> [Brief a]: Rename "GUI agent" to "interface agent" in the records, starting with the line that contains "Tap the Iniciar navigation button" and going on through the line that contains "coord(589,297)". Return only those lines, with nothing else changed.

> [Source document]:
··········
Can you explain how it's attention seeking?

by Other-Newt 6 months ago

If the grandparent themselves is from that country, they'll be telling the grandkids to address them as nonno/abuella etc. Really weird thing to get upset about though

by Beneficial_Prize 6 months ago

I highly disagree with you. I come from a mixed family of Romanians and Hungarians, with my grandma being Hungarian. I called her Aniu all my life (Hungarian for mother, that doesn't matter specifically), to her and to others in the family, WAY BEFORE I learned Hungarian. Sure, not to strangers.

by Anonymous 6 months ago

Sure, not to strangers That's pretty much the only point I'm arguing but I don't think I made that clear in my title.
··········
> [Brief b]: Output the passage of the comment thread starting with "I highly disagree" and going on through "in my title.", with no changes.

> [Word and element location data]:
··········
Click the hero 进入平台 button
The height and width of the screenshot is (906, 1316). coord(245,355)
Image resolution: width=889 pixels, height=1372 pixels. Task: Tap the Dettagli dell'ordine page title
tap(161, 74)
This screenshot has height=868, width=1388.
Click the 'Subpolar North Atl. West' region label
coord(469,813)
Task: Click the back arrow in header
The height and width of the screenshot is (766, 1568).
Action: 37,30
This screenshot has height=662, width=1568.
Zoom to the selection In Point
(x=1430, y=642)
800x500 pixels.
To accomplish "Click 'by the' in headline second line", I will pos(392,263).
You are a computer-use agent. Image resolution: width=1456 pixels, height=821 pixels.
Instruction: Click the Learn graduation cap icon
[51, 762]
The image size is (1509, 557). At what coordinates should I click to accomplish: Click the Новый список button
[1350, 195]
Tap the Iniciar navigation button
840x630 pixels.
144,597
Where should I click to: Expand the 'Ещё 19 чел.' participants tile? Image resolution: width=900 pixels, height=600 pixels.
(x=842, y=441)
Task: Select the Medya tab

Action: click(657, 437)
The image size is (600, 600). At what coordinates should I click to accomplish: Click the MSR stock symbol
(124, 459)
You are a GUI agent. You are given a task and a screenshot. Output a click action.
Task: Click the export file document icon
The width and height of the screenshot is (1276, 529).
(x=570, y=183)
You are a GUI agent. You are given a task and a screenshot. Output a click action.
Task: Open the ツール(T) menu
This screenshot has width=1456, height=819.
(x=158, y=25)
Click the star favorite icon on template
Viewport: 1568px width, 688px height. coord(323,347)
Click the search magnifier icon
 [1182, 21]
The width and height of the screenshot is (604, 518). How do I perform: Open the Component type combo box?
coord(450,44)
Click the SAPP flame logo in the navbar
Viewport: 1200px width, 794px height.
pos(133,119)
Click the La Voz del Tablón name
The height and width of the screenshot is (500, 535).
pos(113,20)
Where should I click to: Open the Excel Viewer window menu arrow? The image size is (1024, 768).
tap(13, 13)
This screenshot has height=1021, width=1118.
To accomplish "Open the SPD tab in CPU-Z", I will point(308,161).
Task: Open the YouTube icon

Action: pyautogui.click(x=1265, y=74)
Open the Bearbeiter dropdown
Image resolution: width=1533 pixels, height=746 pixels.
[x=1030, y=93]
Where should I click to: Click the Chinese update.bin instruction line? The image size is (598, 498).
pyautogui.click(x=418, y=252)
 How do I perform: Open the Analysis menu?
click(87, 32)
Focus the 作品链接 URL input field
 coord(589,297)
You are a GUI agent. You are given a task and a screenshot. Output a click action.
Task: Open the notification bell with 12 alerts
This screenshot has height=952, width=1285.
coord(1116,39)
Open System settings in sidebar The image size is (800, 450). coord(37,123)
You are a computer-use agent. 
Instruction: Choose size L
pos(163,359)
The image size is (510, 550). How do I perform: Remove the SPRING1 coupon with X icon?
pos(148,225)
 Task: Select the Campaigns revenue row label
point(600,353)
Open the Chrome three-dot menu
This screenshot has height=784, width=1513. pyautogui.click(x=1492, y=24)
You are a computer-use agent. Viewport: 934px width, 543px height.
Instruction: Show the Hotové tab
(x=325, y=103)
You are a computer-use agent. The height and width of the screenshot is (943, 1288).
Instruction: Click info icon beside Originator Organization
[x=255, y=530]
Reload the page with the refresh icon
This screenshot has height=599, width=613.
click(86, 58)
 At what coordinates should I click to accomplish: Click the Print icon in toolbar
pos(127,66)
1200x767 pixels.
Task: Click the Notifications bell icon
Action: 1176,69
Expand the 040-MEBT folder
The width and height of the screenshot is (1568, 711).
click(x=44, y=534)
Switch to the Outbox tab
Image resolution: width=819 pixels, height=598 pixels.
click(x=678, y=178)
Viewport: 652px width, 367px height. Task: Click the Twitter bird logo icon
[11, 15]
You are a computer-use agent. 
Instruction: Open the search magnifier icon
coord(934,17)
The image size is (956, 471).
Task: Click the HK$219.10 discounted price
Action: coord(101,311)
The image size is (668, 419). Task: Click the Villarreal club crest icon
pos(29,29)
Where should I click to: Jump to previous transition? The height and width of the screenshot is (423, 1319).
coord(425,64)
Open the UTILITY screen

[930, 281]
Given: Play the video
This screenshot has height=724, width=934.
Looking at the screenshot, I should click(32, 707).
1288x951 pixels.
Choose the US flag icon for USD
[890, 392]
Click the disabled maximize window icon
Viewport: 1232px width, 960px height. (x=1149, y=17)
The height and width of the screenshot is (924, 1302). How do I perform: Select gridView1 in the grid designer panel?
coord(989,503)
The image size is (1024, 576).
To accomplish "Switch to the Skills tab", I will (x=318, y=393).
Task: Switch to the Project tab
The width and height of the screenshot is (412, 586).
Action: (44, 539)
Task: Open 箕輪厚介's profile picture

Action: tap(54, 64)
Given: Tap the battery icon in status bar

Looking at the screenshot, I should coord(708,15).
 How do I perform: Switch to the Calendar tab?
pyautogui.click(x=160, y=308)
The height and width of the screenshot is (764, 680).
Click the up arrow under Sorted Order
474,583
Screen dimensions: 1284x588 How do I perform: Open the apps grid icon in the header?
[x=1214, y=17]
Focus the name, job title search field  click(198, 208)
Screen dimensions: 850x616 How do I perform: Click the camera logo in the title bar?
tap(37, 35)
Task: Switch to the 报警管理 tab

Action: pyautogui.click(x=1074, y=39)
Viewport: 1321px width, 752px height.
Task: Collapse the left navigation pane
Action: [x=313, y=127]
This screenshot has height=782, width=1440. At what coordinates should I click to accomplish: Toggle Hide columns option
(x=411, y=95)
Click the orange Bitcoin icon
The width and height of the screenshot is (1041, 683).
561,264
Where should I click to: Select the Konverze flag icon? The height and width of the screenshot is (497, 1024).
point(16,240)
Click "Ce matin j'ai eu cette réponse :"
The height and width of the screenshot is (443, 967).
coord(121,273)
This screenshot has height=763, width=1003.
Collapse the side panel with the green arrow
··········
> [Full response a]:
Tap the Iniciar navigation button
840x630 pixels.
144,597
Where should I click to: Expand the 'Ещё 19 чел.' participants tile? Image resolution: width=900 pixels, height=600 pixels.
(x=842, y=441)
Task: Select the Medya tab

Action: click(657, 437)
The image size is (600, 600). At what coordinates should I click to accomplish: Click the MSR stock symbol
(124, 459)
You are a interface agent. You are given a task and a screenshot. Output a click action.
Task: Click the export file document icon
The width and height of the screenshot is (1276, 529).
(x=570, y=183)
You are a interface agent. You are given a task and a screenshot. Output a click action.
Task: Open the ツール(T) menu
This screenshot has width=1456, height=819.
(x=158, y=25)
Click the star favorite icon on template
Viewport: 1568px width, 688px height. coord(323,347)
Click the search magnifier icon
 [1182, 21]
The width and height of the screenshot is (604, 518). How do I perform: Open the Component type combo box?
coord(450,44)
Click the SAPP flame logo in the navbar
Viewport: 1200px width, 794px height.
pos(133,119)
Click the La Voz del Tablón name
The height and width of the screenshot is (500, 535).
pos(113,20)
Where should I click to: Open the Excel Viewer window menu arrow? The image size is (1024, 768).
tap(13, 13)
This screenshot has height=1021, width=1118.
To accomplish "Open the SPD tab in CPU-Z", I will point(308,161).
Task: Open the YouTube icon

Action: pyautogui.click(x=1265, y=74)
Open the Bearbeiter dropdown
Image resolution: width=1533 pixels, height=746 pixels.
[x=1030, y=93]
Where should I click to: Click the Chinese update.bin instruction line? The image size is (598, 498).
pyautogui.click(x=418, y=252)
 How do I perform: Open the Analysis menu?
click(87, 32)
Focus the 作品链接 URL input field
 coord(589,297)

> [Full response b]:
I highly disagree with you. I come from a mixed family of Romanians and Hungarians, with my grandma being Hungarian. I called her Aniu all my life (Hungarian for mother, that doesn't matter specifically), to her and to others in the family, WAY BEFORE I learned Hungarian. Sure, not to strangers.

by Anonymous 6 months ago

Sure, not to strangers That's pretty much the only point I'm arguing but I don't think I made that clear in my title.